AUFGABENBESCHREIBUNG: Greifen Sie den Forenbeitrag zum Zählen erzeugter Java-Objekte an seinem Ende auf und führen Sie ihn weiter.

QUELLENAUSZUG:
# erzeugte objekte zählen



## sh33p (28. Nov 2009)

[Java]
public class KfzZulassung {

 String kennzeichen;
private String fahrzeughalter;
 private int anzahl = 0;
 String Zulassungengesamt[] = {kennzeichen+fahrzeughalter};


public KfzZulassung(String kennzeichen, String fahrzeughalter){
  this.fahrzeughalter = fahrzeughalter;
  this.kennzeichen = kennzeichen;
  ++anzahl;


}
public String getKennzeichen(){
  return kennzeichen;
}
public String getFahrzeughalter(){
  return fahrzeughalter;
}
public void print(){
  System.out.println(fahrzeughalter+kennzeichen);
}
public int getAnzahl(){
  return anzahl;
}
[/Java]

ich habe die Klasse Kfzzulassung mit der Objekte von kfzzulassungen erzeugt werden können.allerdings möchte ich,das in der nachfolgenden testklasse, die anzahl der kfzzulassungen ausgegeben werden:sprich wie viele objekte erzeugt wurden. dies will ich über die klassen variable anzahl realisieren.

AUFGEFÜHRTE DATEN:
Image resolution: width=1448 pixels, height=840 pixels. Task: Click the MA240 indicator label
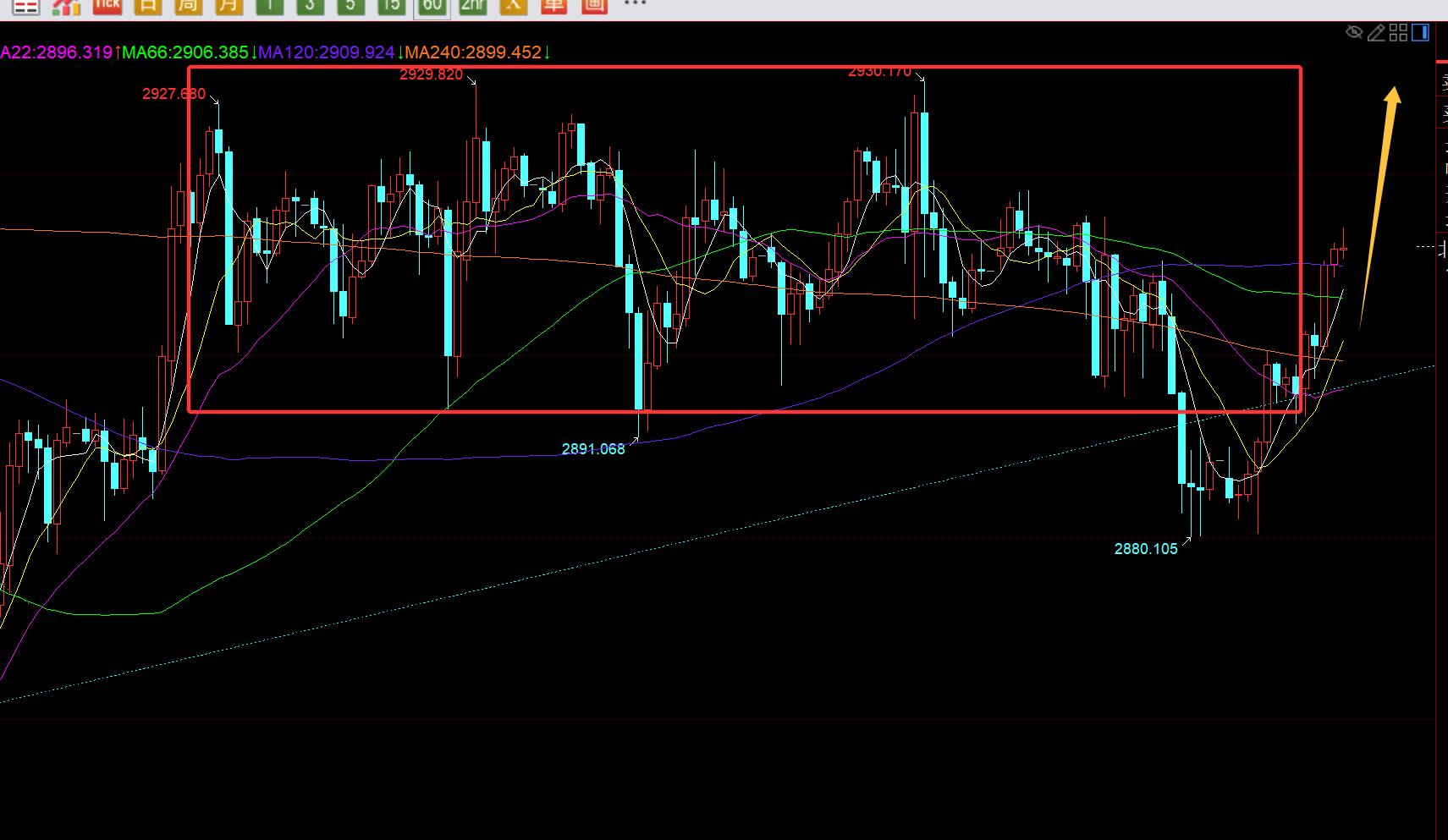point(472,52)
* * *
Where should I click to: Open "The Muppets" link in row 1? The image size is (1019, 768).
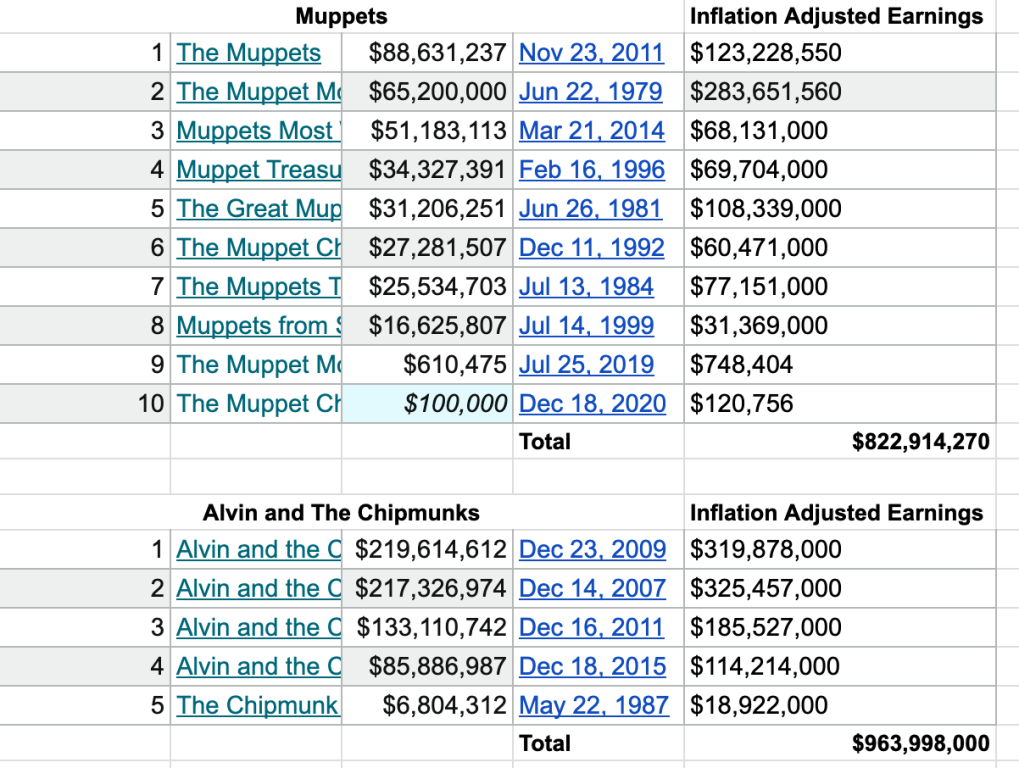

ERGEBNIS:
ich bekomme es aber nicht hin, die anzahl mit dem Array zulassungengesamt in verbindung zu bringen.erstmal hier die 2.klasse:

[Java]
public class TestKfzZulassung {


  public static void main(String[] args){
  KfzZulassung z1 = new KfzZulassung("FB-FH 2009", " Martin Mustermann");
  KfzZulassung z2 = new KfzZulassung("FB-FH 2010", " Markus Mueller");
  z1.getAnzahl();
  z1.print();
  z2.print();


}
}
[/Java]
danke für die hilfe


----------



## eRaaaa (28. Nov 2009)

naja, so hat ja jedes objekt die anzahl gespeichert und bei jedem objekt ist die anzahl dann 1 

mach anzahl static, dann würde es gehen.

oder du machst eine andere klasse KfzZulassungVerwaltung oder so ähnlich, die die anzahl kennt.


gruß


----------



## Taschenschieber (28. Nov 2009)

Zeile 5:

private static int anzahl = 0;

Zeile12:

KfzZulassung.anzahl++;

müsste funktionieren.


----------



## sh33p (28. Nov 2009)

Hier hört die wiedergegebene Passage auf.